Par contre, dans le rétroviseur, les signaux sont clairs : l'activité a continué ces derniers mois sa décroissance. Les données communiquées pour juin - les derniers disponibles - ne sont certes en apparence pas alarmantes. L'emploi intérimaire (contrats de travail temporaires et CDI intérimaires) représente 796.140 équivalents temps plein (ETP), soit environ 34.000 ETP de moins qu'en juin 2023, correspondant à une baisse de 4,1 % sur un an. La dégradation apparaît moins marquée qu'en mai 2024 par rapport à mai 2023 (-8,4 %).

Juillet et août même tendance

« Il s'agit davantage d'une érosion que d'un décrochage, d'autant que nous n'anticipons pas d'inflexion majeure en juillet et août par rapport à juin. Mais la prudence est de mise. L'impact de la dissolution , qui a mis un coup d'arrêt aux recrutements et aux investissements, reste difficile à évaluer. D'ailleurs au travers des prestations de 'recrutement pour compte d'autrui' réalisées par nos adhérents - soit 100.000 CDI et CDD par an - on voit à quel point nos clients retiennent leur souffle », poursuit Isabelle Eynaud-Chevalier.

En dépit d'un niveau de défaillances d'entreprises élevé, la déléguée générale ne constate pas encore trop d'annonces de plans de restructuration. Mais le contexte est particulièrement complexe si on y ajoute les risques géopolitiques mondiaux et le caractère anxiogène des élections américaines, reconnaît-elle. Et cela n'a pas été compensé par un effet réellement dynamisant des JO sur le travail temporaire car les besoins de renforts n'ont pas concerné de secteurs très utilisateurs d'intérimaires, que ce soit les hôtels-cafés-restaurants, la sécurité privée ou la propreté, d'autant que la compétition a mobilisé beaucoup de bénévoles. Seuls les transports et la logistique ont pu en profiter, à la marge.

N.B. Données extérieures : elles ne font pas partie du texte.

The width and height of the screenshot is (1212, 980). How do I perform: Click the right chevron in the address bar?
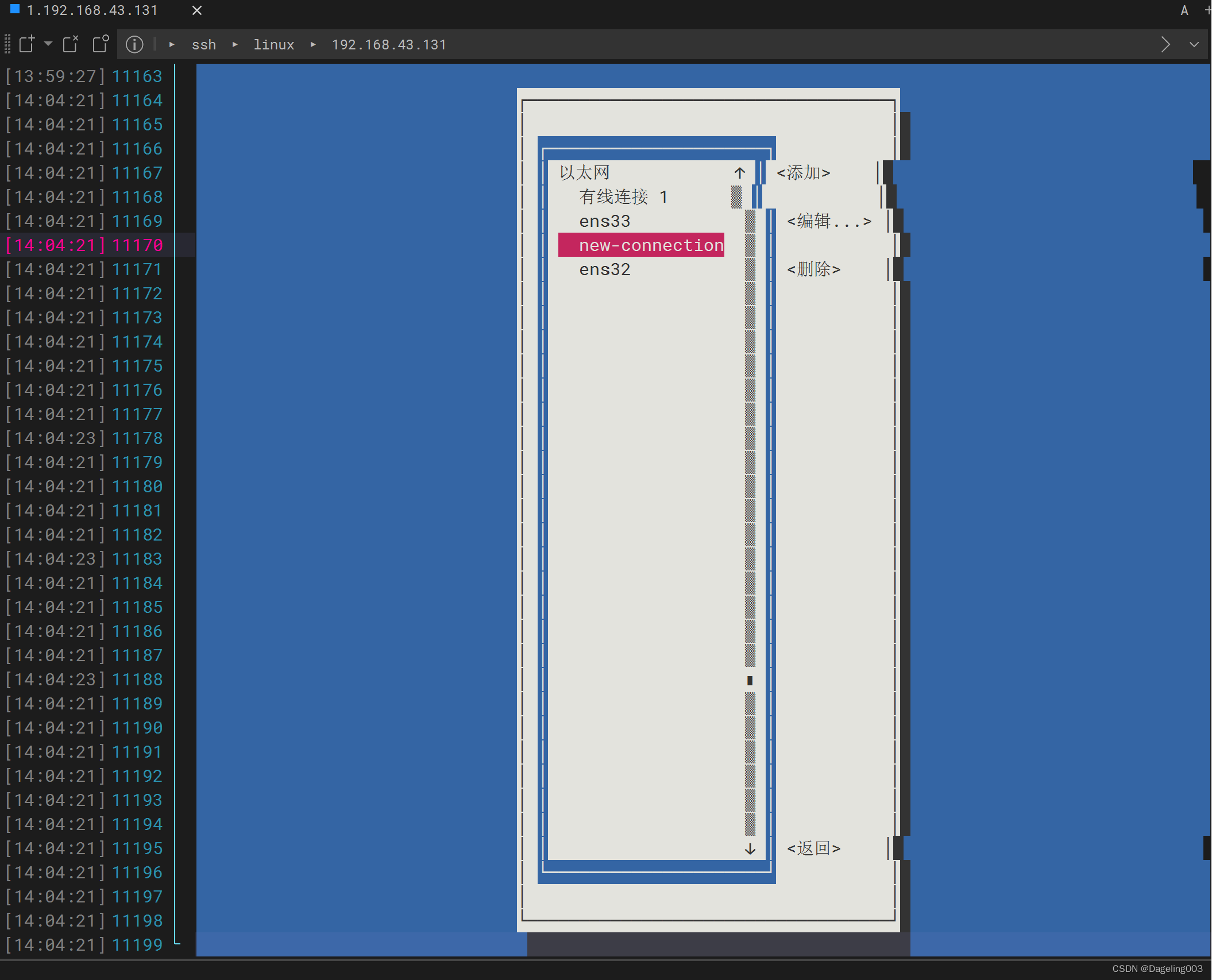click(1165, 44)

Tous les secteurs concernés

Inquiétant également, les statistiques de Prism'Emploi par secteurs sont toutes orientées à la baisse. Avec -7,7 % en juin 2024 par rapport à juin 2023, c'est dans l'industrie, pénalisée par la conjoncture automobile , que l'intérim diminue le plus. Le recul dans le BTP se limite à 3,8 % mais il fait suite à une chute de 12,1 % en mai. De même la baisse dans le commerce est réduite à -3,1 % mais avait déjà enregistré un -8,7 % en juin 2023 par rapport à 2022. Les transports-logistique et services se démarquent toutefois, avec un niveau d'emploi intérimaire quasiment identique à juin 2023.

Le recul de l'intérim concerne également toutes les qualifications. Sans surprise, il est moins fort pour les métiers du tertiaire qu'il s'agisse des cadres et professions intermédiaires (-3 %), ou des employés (-1,6 %) que pour les ouvriers, qualifiés (-3,8 %) et non qualifiés (-5,7 %).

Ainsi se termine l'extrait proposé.